The 26-year-old sat quietly in the dock, manacled and flanked by two prison officers. Two more officers sat outside the dock, and two police were at the back of the Christchurch District Courtroom, in the public seating.

Judge Stephen O’Driscoll issued his warning to Roper at the start of the one-day trial.

He said he had granted the Corrections Department’s request for Roper to stay manacled during the trial, and stay in the dock rather than sitting behind his lawyer, Kiran Paima.

He told Roper: “”Should there be any disruption of these proceedings by you, I am authorised under the Criminal Procedures Act – and I indicate to you I will – to hear these proceedings in your absence.

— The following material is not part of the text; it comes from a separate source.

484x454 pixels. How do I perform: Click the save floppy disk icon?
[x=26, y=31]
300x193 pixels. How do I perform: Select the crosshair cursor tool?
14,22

I give you that advice now.”

Roper shook his head, but the trial went ahead quietly.

Roper denies assaulting and resisting two Corrections officers in an incident at the Christchurch Men’s Prison on September 24, 2014.

A Corrections officer said he was doing security checks on cells when he decided to check Roper’s cell because of a burning smell. He noted breaks in the anti-tampering stickers keeping a stereo unit closed, and began to take it out of the cell.

He said the stickers ensured that nothing had been taken out of the unit such as a motor which could be used as an improvised tattooing device.

As he was holding the stereo, Roper shoulder charged him, knocking him off balance. He put the stereo down and then Roper punched him in the face with a closed fist. Roper also grabbed a handful of his hair and he was worried about struggling on a top landing and concerned that he might be hit again or bitten.

“He was close to my face. Prison officers have been bitten before. It does happen quite regularly,” he said.

He then punched Roper in the face, with another officer’s help he was put on the floor and handcuffed.

The officer said he received a chipped tooth, which had to be removed, and a cut on his hand.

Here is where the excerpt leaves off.